Masks being produced in Taiwan

==== China ====
As of 2019, mainland China manufactured half the world's output of masks.
As COVID-19 spread, enterprises in several countries quickly started or increased the production of face masks.
Cottage industries and volunteer groups also emerged, manufacturing cloth masks for localized use. They used various patterns, including some with a bend-to-fit nosepiece insert. Individual hospitals developed and requested a library of specific patterns.

In the first five months of 2020, 70,802 new companies registered in China to make or trade face masks, a 1,256% increase compared to 2019, and 7,296 new companies registered to make or trade melt blown fabrics, a key component of face masks, a 2,277% rise from 2019.

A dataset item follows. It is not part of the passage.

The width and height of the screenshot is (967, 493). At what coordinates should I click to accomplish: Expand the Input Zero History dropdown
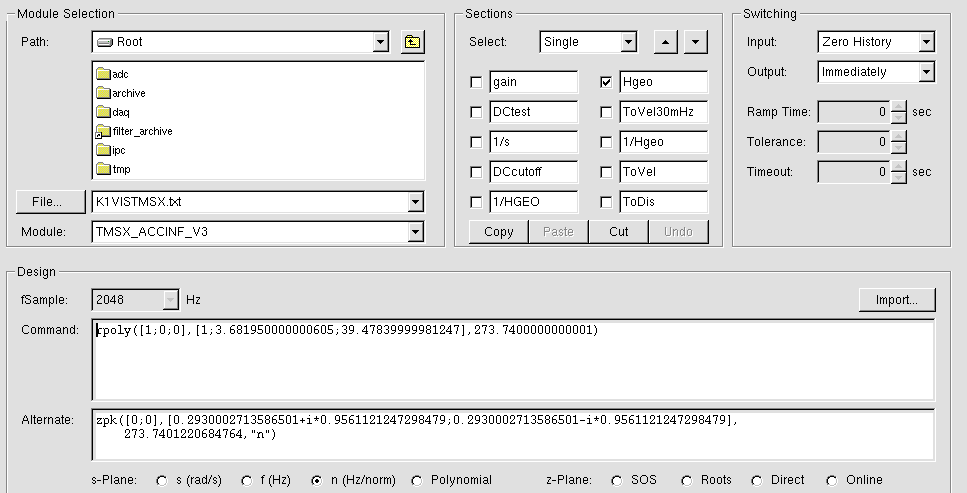(x=926, y=42)
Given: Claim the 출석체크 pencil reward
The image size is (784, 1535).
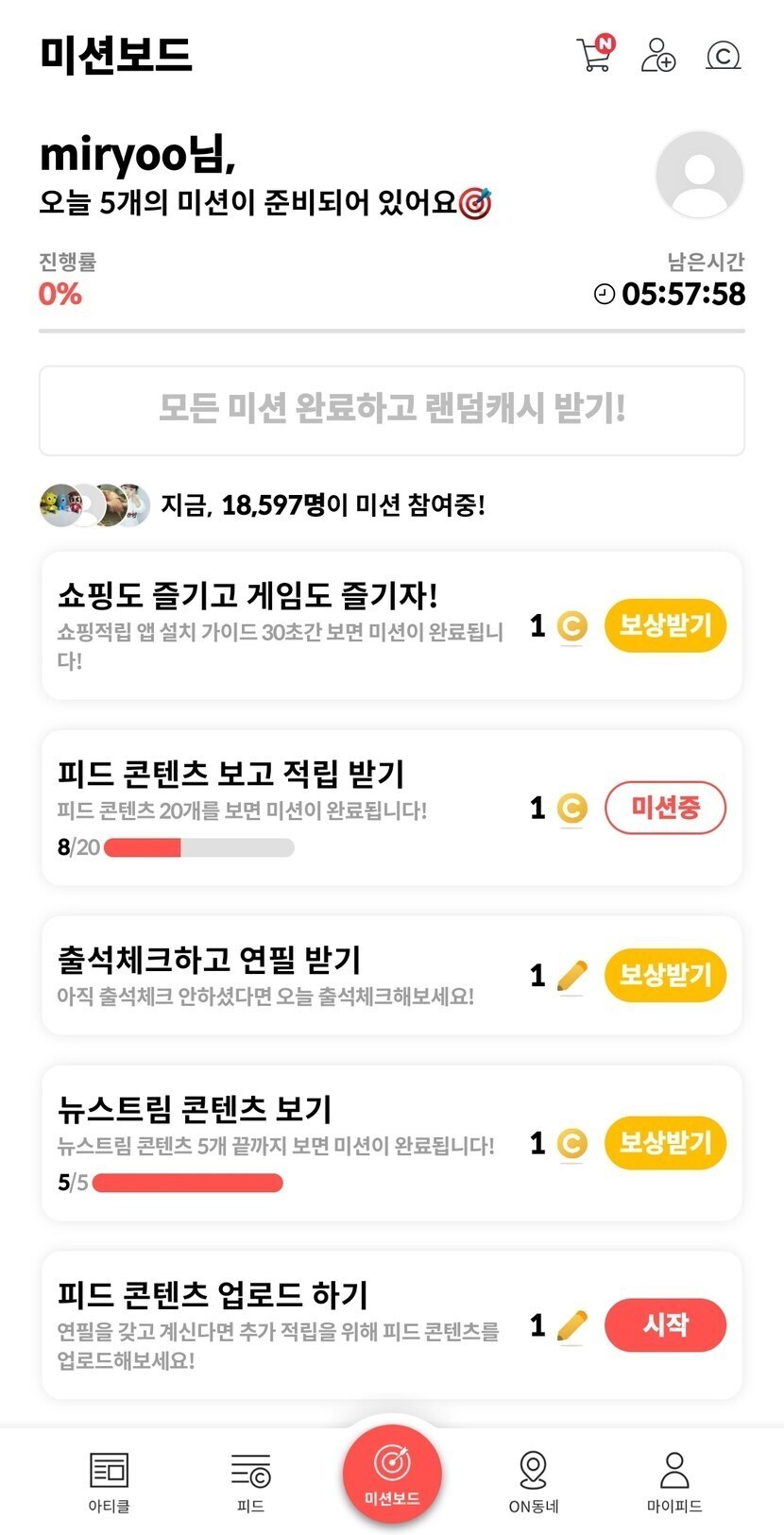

In April, however, the Chinese government stepped in with tighter regulations. 867 producers of the melt-blown fabric were shut down in Yangzhong city alone. Many speculative manufacturers were forced to quit due to changing export rules and tighter licensing requirements in China and weaker demand for lower quality products globally.

==== Open-Source and Do-It-Yourself Masks ====
Open Source Medical Supplies coordinated and shared open-source mask designs.

===Distribution===

Some clinical stockpiles have proved inadequate in scale, and the non-medical market demand expanded dramatically as the general public determined that masks were essential, or they began obeying public health mandates, or both.

Between April and June 2020, sellers on Etsy sold 29 million cloth face masks worth an estimated $364 million. Approximately four million people (about seven percent of buyers) visited the website just to buy masks.

==Society and culture==

===Attitudes===
In mid-2020 as the pandemic grew, the public interest in face masks as a means of protection was greatly increased, often even before governments implemented mandatory mask-wearing.

In East Asian societies, a primary reason for mask-wearing is to protect others from oneself. The broad assumption behind the act is that anyone, including seemingly healthy people, can be a carrier of the coronavirus. The usage of masks is seen as a collective responsibility to reduce the transmission of the virus. A face mask is thus seen as a symbol of solidarity in Eastern countries. Elsewhere, the need for mask-wearing is still often seen from an individual perspective where masks only serve to protect oneself. In April 2020, a study comparing masking-related perceptions between China and three German speaking countries (Austria, Germany, and Switzerland) also showed that Chinese had stronger pro-masking perceptions than the European participants. However, in 2020, people began promoting a new meaning of masking as an act of solidarity to each other.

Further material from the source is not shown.